*** Opening of Exercise materials ***

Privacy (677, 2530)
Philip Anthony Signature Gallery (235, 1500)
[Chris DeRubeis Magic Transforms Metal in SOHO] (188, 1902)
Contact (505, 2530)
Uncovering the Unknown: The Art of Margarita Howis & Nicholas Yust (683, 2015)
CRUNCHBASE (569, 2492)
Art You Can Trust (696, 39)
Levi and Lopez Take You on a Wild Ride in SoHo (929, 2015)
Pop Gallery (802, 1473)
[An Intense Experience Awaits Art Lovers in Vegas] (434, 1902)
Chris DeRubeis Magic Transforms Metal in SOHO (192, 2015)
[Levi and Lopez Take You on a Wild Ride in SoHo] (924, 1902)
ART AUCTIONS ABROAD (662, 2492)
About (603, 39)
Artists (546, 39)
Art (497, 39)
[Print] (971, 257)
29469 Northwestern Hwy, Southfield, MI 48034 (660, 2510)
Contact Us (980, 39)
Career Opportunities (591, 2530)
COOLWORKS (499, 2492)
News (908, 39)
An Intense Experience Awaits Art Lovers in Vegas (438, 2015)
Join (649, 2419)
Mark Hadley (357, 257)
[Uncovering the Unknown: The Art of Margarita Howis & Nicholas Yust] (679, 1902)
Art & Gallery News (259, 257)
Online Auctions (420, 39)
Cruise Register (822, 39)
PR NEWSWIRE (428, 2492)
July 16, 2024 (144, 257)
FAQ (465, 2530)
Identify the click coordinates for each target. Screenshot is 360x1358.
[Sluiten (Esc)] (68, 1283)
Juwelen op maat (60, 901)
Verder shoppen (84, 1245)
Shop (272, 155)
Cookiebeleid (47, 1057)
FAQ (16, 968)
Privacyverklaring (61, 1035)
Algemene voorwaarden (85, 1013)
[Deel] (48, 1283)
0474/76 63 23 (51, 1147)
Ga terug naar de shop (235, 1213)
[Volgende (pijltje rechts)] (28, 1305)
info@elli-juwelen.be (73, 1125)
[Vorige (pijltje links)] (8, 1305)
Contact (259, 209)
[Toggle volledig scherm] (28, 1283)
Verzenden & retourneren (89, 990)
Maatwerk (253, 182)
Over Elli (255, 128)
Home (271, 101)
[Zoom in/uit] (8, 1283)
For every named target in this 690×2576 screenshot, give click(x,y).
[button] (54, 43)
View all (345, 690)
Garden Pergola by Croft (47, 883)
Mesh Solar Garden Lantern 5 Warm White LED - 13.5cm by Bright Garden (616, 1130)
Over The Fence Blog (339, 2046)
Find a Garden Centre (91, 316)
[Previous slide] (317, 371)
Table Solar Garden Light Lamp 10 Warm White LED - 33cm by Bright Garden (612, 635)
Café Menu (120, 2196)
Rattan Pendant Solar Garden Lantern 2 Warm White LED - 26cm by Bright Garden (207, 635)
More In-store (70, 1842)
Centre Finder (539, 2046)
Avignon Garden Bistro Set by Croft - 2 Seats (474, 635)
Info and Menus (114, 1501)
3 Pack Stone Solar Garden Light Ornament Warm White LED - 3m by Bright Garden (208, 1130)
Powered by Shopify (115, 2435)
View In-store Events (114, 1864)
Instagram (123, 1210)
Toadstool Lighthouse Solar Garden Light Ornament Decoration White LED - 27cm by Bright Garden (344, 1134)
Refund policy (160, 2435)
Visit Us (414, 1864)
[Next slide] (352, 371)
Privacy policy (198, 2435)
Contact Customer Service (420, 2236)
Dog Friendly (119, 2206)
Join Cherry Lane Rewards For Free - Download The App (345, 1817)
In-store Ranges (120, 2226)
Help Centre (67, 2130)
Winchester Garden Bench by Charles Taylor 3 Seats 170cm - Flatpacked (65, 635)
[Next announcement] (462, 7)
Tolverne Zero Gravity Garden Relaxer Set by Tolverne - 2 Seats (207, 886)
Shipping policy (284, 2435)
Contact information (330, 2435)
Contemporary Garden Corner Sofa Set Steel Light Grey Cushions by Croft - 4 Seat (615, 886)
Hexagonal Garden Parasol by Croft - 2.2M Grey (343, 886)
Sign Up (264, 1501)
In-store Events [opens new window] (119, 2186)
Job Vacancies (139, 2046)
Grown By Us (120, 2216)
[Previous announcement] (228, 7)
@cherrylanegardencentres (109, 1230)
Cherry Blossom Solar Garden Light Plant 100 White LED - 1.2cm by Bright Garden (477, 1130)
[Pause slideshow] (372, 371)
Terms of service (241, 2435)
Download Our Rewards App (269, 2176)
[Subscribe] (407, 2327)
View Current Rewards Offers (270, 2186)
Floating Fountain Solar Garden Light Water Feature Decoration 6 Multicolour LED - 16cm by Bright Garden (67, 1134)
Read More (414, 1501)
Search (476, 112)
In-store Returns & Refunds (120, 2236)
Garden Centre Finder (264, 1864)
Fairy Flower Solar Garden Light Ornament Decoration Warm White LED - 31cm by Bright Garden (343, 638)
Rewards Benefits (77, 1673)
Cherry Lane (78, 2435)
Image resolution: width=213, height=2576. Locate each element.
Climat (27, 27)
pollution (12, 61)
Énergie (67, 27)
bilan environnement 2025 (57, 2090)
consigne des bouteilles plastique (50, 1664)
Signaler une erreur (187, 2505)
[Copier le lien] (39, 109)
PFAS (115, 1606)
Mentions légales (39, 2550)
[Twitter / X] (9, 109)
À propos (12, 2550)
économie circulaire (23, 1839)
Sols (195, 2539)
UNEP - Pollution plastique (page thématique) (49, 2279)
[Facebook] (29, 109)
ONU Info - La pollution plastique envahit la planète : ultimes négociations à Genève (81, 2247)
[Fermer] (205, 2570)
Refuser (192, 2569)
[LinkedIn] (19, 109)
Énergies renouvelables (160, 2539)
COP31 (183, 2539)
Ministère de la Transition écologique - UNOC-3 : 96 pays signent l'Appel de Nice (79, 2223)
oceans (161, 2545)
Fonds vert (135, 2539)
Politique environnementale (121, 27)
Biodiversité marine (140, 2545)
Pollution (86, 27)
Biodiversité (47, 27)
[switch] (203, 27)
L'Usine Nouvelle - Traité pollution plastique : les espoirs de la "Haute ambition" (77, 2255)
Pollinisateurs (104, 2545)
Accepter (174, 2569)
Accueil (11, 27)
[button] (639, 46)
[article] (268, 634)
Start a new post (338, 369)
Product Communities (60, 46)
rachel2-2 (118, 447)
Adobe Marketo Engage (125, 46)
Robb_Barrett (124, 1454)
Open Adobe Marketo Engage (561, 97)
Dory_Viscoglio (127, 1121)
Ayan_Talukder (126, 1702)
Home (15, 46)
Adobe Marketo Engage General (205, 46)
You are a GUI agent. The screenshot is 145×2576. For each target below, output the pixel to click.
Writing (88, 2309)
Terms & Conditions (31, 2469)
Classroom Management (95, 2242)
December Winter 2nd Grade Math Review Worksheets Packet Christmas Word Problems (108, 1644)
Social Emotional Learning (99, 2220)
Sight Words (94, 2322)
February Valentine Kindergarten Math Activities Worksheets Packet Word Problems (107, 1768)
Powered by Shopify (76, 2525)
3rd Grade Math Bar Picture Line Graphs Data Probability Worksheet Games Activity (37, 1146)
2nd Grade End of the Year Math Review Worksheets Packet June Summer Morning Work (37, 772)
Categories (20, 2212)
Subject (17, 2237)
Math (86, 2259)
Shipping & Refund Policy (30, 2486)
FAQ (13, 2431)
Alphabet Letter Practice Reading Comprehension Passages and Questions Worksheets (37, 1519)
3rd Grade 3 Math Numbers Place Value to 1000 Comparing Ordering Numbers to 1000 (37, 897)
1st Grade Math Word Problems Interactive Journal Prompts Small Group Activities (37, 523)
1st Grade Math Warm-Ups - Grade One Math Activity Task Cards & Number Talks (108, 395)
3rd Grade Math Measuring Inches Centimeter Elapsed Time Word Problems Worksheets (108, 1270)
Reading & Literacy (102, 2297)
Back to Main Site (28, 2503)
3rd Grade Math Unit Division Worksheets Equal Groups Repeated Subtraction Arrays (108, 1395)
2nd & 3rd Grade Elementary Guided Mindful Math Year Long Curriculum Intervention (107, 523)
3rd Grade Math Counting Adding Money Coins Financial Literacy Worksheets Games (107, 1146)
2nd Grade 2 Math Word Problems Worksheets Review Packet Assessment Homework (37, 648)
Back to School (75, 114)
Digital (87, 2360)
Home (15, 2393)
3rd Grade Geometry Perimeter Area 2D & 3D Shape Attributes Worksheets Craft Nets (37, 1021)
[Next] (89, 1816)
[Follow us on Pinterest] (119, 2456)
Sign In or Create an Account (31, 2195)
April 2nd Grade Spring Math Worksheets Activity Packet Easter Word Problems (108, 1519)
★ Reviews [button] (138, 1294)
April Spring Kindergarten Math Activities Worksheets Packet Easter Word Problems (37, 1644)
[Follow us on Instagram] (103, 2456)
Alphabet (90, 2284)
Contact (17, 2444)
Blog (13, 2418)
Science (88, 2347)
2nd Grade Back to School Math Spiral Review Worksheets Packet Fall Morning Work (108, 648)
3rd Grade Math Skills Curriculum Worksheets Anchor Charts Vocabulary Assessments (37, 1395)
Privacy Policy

*** Close of Exercise materials ***

Exercise objective:
When you answer, output each line of the data exactly as given, from its first line up to and including the one with "[Vorige (pijltje links)] (8, 1305)".

Output below:
Privacy (677, 2530)
Philip Anthony Signature Gallery (235, 1500)
[Chris DeRubeis Magic Transforms Metal in SOHO] (188, 1902)
Contact (505, 2530)
Uncovering the Unknown: The Art of Margarita Howis & Nicholas Yust (683, 2015)
CRUNCHBASE (569, 2492)
Art You Can Trust (696, 39)
Levi and Lopez Take You on a Wild Ride in SoHo (929, 2015)
Pop Gallery (802, 1473)
[An Intense Experience Awaits Art Lovers in Vegas] (434, 1902)
Chris DeRubeis Magic Transforms Metal in SOHO (192, 2015)
[Levi and Lopez Take You on a Wild Ride in SoHo] (924, 1902)
ART AUCTIONS ABROAD (662, 2492)
About (603, 39)
Artists (546, 39)
Art (497, 39)
[Print] (971, 257)
29469 Northwestern Hwy, Southfield, MI 48034 (660, 2510)
Contact Us (980, 39)
Career Opportunities (591, 2530)
COOLWORKS (499, 2492)
News (908, 39)
An Intense Experience Awaits Art Lovers in Vegas (438, 2015)
Join (649, 2419)
Mark Hadley (357, 257)
[Uncovering the Unknown: The Art of Margarita Howis & Nicholas Yust] (679, 1902)
Art & Gallery News (259, 257)
Online Auctions (420, 39)
Cruise Register (822, 39)
PR NEWSWIRE (428, 2492)
July 16, 2024 (144, 257)
FAQ (465, 2530)
Identify the click coordinates for each target. Screenshot is 360x1358.
[Sluiten (Esc)] (68, 1283)
Juwelen op maat (60, 901)
Verder shoppen (84, 1245)
Shop (272, 155)
Cookiebeleid (47, 1057)
FAQ (16, 968)
Privacyverklaring (61, 1035)
Algemene voorwaarden (85, 1013)
[Deel] (48, 1283)
0474/76 63 23 (51, 1147)
Ga terug naar de shop (235, 1213)
[Volgende (pijltje rechts)] (28, 1305)
info@elli-juwelen.be (73, 1125)
[Vorige (pijltje links)] (8, 1305)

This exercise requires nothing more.